Ethiopia has another concept of time in more than one way. Whenever you are working outside of your own culture, you should expect that things will take a different amount of time than you are used to. This goes both ways in Ethiopia - my experience so far is that things are so immediate to take me off guard - and I tend to be a very impulsive and spontaneous. Things tend to happen much faster than I anticipate for meetings, for relationships, for appointments.

Other things take longer and this probably has to do with processing, efficiency, number of employees, if the bus is full yet...

In a literal sense, Ethiopia has a different calendar than the west, as well as a different way to tell time. The calendar has historical roots, and good ole Wikipedia can tell you more. There are 13 months, one month is very short.

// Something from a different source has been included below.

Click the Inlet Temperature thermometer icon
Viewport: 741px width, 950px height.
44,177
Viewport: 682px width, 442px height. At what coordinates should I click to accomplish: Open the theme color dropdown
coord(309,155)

More interesting, and probably more pertinent for my day to day life, is the different way to tell time or different clock. Ethiopians get up at 12 in the morning (on our clock, 6 am) and noon is 6pm, and then 6 in the evening our time, is midnight for the Ethiopians. This makes sense if you think about the fact that we are so close to the Equator here and the sun rises about 6 am and sets at about 6 pm. The clocks on the wall or in the minibus or cars reflect this, and so I am usually doing a mental calculation to orient myself. When speaking with an Ethiopian to make a plan, I always have to make sure I am getting the correct time down. Otherwise, it could be a disaster if you have to catch a bus or something. I also notice that one tends to fall into a more natural rhythm of getting up with the sun and going to sleep by 9 or 10pm. After 2 years of sleep deprivation in grad school, I very much appreciate this luxury.